[Entrées de pointage de mots et d'éléments]
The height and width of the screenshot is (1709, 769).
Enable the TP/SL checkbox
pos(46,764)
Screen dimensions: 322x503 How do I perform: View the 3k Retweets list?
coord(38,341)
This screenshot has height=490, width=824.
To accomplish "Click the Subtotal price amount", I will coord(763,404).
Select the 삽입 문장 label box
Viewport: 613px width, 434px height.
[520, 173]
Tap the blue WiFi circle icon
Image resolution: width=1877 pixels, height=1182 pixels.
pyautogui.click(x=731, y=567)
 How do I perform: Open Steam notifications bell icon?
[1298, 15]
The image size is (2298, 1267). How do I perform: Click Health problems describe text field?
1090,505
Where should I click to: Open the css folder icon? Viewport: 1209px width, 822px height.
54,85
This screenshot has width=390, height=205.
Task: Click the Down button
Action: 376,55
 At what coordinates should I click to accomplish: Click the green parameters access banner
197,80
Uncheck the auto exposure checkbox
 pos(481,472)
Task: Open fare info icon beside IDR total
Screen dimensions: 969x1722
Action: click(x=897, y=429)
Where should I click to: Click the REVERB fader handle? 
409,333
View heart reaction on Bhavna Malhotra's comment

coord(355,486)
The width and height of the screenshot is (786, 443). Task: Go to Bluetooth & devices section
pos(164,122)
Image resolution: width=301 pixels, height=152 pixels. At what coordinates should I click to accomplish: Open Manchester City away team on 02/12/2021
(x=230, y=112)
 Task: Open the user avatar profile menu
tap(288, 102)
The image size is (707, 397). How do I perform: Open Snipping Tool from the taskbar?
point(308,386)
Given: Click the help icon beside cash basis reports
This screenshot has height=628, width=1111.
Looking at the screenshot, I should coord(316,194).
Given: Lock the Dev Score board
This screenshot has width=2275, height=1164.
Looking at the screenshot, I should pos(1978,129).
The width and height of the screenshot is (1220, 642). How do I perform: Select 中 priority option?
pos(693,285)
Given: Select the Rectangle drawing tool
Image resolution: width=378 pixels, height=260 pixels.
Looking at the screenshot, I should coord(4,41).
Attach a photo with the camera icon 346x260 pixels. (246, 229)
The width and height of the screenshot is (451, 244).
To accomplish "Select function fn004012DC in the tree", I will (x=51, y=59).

Consigne écrite
Recopiez mot pour mot l'ensemble des entrées ci-dessus, sans rien modifier.

Tâche accomplie
The height and width of the screenshot is (1709, 769).
Enable the TP/SL checkbox
pos(46,764)
Screen dimensions: 322x503 How do I perform: View the 3k Retweets list?
coord(38,341)
This screenshot has height=490, width=824.
To accomplish "Click the Subtotal price amount", I will coord(763,404).
Select the 삽입 문장 label box
Viewport: 613px width, 434px height.
[520, 173]
Tap the blue WiFi circle icon
Image resolution: width=1877 pixels, height=1182 pixels.
pyautogui.click(x=731, y=567)
 How do I perform: Open Steam notifications bell icon?
[1298, 15]
The image size is (2298, 1267). How do I perform: Click Health problems describe text field?
1090,505
Where should I click to: Open the css folder icon? Viewport: 1209px width, 822px height.
54,85
This screenshot has width=390, height=205.
Task: Click the Down button
Action: 376,55
 At what coordinates should I click to accomplish: Click the green parameters access banner
197,80
Uncheck the auto exposure checkbox
 pos(481,472)
Task: Open fare info icon beside IDR total
Screen dimensions: 969x1722
Action: click(x=897, y=429)
Where should I click to: Click the REVERB fader handle? 
409,333
View heart reaction on Bhavna Malhotra's comment

coord(355,486)
The width and height of the screenshot is (786, 443). Task: Go to Bluetooth & devices section
pos(164,122)
Image resolution: width=301 pixels, height=152 pixels. At what coordinates should I click to accomplish: Open Manchester City away team on 02/12/2021
(x=230, y=112)
 Task: Open the user avatar profile menu
tap(288, 102)
The image size is (707, 397). How do I perform: Open Snipping Tool from the taskbar?
point(308,386)
Given: Click the help icon beside cash basis reports
This screenshot has height=628, width=1111.
Looking at the screenshot, I should coord(316,194).
Given: Lock the Dev Score board
This screenshot has width=2275, height=1164.
Looking at the screenshot, I should pos(1978,129).
The width and height of the screenshot is (1220, 642). How do I perform: Select 中 priority option?
pos(693,285)
Given: Select the Rectangle drawing tool
Image resolution: width=378 pixels, height=260 pixels.
Looking at the screenshot, I should coord(4,41).
Attach a photo with the camera icon 346x260 pixels. (246, 229)
The width and height of the screenshot is (451, 244).
To accomplish "Select function fn004012DC in the tree", I will (x=51, y=59).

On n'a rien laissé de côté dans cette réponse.